• [GOAL]:
Convert the lines below into a JSON list of strings, one string per line, skipping blank lines. Leave the pictures out of the answer.

-------- PROVIDED RECORDS --------

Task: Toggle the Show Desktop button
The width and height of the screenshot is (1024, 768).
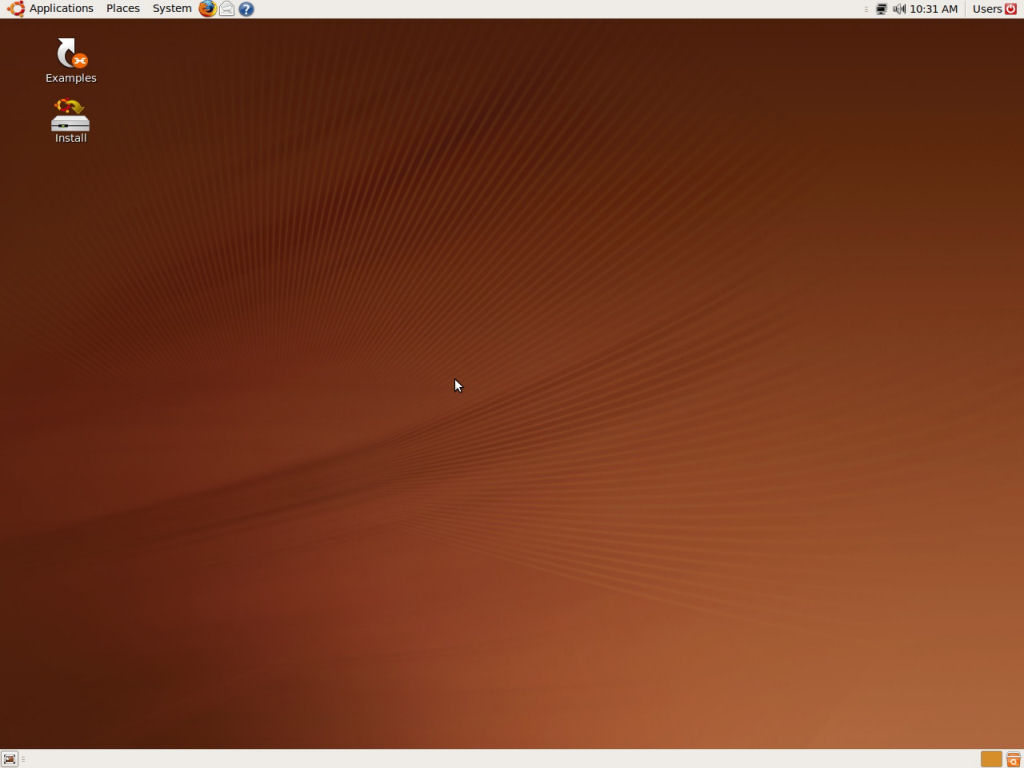Action: coord(10,759)
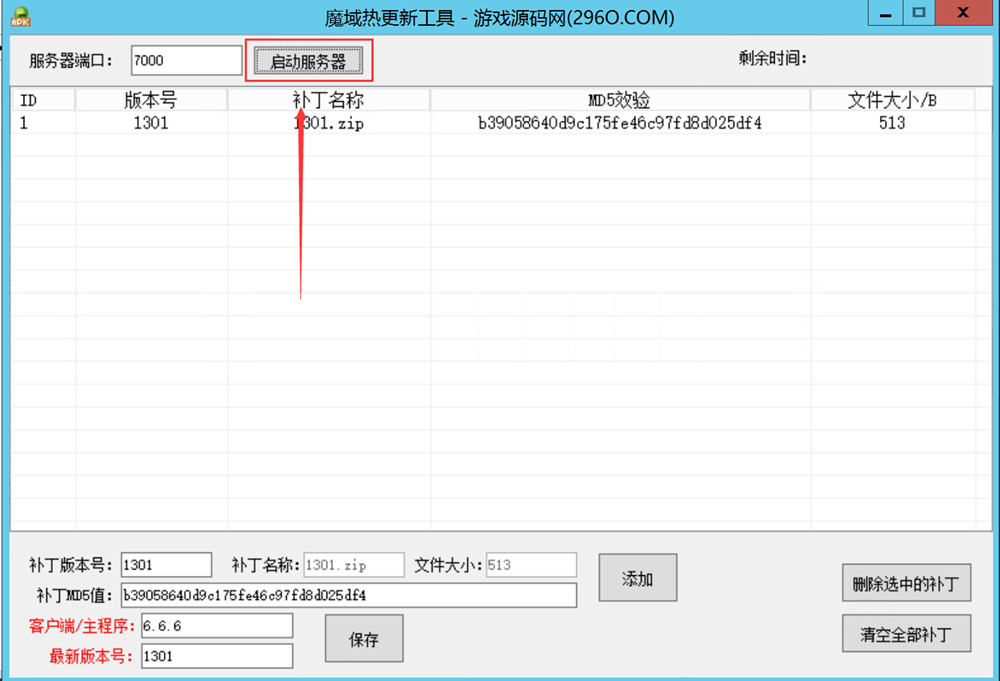Viewport: 1000px width, 681px height.
Task: Click the 补丁名称 column header
Action: click(328, 100)
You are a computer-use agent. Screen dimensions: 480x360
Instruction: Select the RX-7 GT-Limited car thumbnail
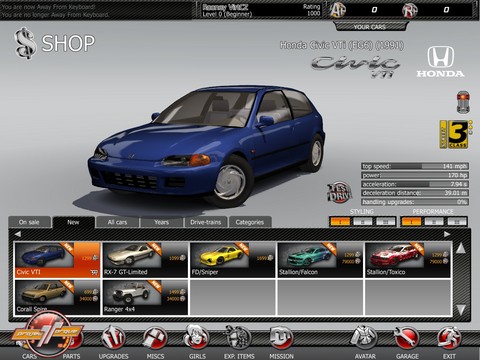(145, 260)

--------

• [WRITTEN ANSWER]:
[
  "Task: Toggle the Show Desktop button",
  "The width and height of the screenshot is (1024, 768).",
  "Action: coord(10,759)",
  "Viewport: 1000px width, 681px height.",
  "Task: Click the 补丁名称 column header",
  "Action: click(328, 100)",
  "You are a computer-use agent. Screen dimensions: 480x360",
  "Instruction: Select the RX-7 GT-Limited car thumbnail",
  "(145, 260)"
]